Tris complex of Fe II2(2′-pyridyl)imidazole has been encapsulated in the supercages of zeolite Y and characterized by using powder XRD, FTIR, Mössbauer spectroscopy, variable temperature magnetization and MAS NMR techniques and results have been compared with those obtained for this complex with ClO 4 − and SO 4 2− as anions. At room temperature, the [Fe(pyim) 3](ClO 4) 2 complex exhibited low spin state, while [Fe II(pyim) 3]SO 4 exhibited the existence of both low and high spin states.
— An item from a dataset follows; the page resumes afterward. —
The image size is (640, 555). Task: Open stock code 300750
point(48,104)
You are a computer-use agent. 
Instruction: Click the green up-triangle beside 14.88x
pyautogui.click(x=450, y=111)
The encapsulated [Fe II(pyim) 3] 2+ complex exhibited a broad quadrupole doublet characterized by isomer shift, δ=+0.55 mm/s and quadrupole splitting Δ E q=1.26 mm/s. The magnetization measurements carried out for the encapsulated [Fe II(pyim) 3] 2+ complex showed a systematic decrease in its values with decreasing temperature down to 75 K with no indication of thermal hysteresis effects. These results suggest the existence of a dynamic spin state equilibrium between the high and low spin states for the encapsulated [Fe II(pyim) 3] 2+ complex with time constant comparable to the characteristic Mössbauer time scale of 57Fe nuclei.